___ Provided records
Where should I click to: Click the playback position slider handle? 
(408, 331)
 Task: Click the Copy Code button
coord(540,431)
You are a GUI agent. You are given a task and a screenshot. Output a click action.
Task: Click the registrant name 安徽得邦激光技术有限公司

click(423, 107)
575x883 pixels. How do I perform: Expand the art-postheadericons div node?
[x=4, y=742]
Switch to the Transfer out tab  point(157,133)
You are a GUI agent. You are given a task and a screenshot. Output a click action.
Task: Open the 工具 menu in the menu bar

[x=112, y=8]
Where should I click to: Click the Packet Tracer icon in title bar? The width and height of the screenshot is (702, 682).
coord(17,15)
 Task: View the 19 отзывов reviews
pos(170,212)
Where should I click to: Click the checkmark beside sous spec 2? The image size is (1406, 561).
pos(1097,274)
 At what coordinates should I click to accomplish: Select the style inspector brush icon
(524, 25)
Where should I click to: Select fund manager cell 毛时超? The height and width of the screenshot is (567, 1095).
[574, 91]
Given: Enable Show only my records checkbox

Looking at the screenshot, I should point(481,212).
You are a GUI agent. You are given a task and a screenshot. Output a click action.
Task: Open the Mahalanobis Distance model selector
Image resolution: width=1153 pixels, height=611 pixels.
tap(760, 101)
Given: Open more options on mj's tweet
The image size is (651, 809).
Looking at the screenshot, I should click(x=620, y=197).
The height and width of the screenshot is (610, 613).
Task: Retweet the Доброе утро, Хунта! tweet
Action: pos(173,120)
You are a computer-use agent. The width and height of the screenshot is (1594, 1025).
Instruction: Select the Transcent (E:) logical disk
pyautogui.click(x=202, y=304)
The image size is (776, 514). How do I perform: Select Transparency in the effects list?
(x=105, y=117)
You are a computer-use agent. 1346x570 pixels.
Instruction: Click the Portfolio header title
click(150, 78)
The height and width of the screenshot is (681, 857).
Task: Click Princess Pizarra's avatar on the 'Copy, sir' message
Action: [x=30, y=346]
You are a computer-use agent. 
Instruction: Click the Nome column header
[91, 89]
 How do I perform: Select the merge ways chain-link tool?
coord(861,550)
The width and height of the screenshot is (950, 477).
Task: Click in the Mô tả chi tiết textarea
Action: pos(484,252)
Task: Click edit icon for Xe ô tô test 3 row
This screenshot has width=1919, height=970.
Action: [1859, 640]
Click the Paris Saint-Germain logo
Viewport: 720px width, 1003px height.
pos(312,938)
______
* Problem requirements *
Where the listing above reaches the line that contains "Where should I click to: Click the Packet", start retyping, and finish with the line that contains "You are a computer-use agent. 1346x570"; reproduce those lines exactly and no others.

* Solution to the exercise *
Where should I click to: Click the Packet Tracer icon in title bar? The width and height of the screenshot is (702, 682).
coord(17,15)
 Task: View the 19 отзывов reviews
pos(170,212)
Where should I click to: Click the checkmark beside sous spec 2? The image size is (1406, 561).
pos(1097,274)
 At what coordinates should I click to accomplish: Select the style inspector brush icon
(524, 25)
Where should I click to: Select fund manager cell 毛时超? The height and width of the screenshot is (567, 1095).
[574, 91]
Given: Enable Show only my records checkbox

Looking at the screenshot, I should point(481,212).
You are a GUI agent. You are given a task and a screenshot. Output a click action.
Task: Open the Mahalanobis Distance model selector
Image resolution: width=1153 pixels, height=611 pixels.
tap(760, 101)
Given: Open more options on mj's tweet
The image size is (651, 809).
Looking at the screenshot, I should click(x=620, y=197).
The height and width of the screenshot is (610, 613).
Task: Retweet the Доброе утро, Хунта! tweet
Action: pos(173,120)
You are a computer-use agent. The width and height of the screenshot is (1594, 1025).
Instruction: Select the Transcent (E:) logical disk
pyautogui.click(x=202, y=304)
The image size is (776, 514). How do I perform: Select Transparency in the effects list?
(x=105, y=117)
You are a computer-use agent. 1346x570 pixels.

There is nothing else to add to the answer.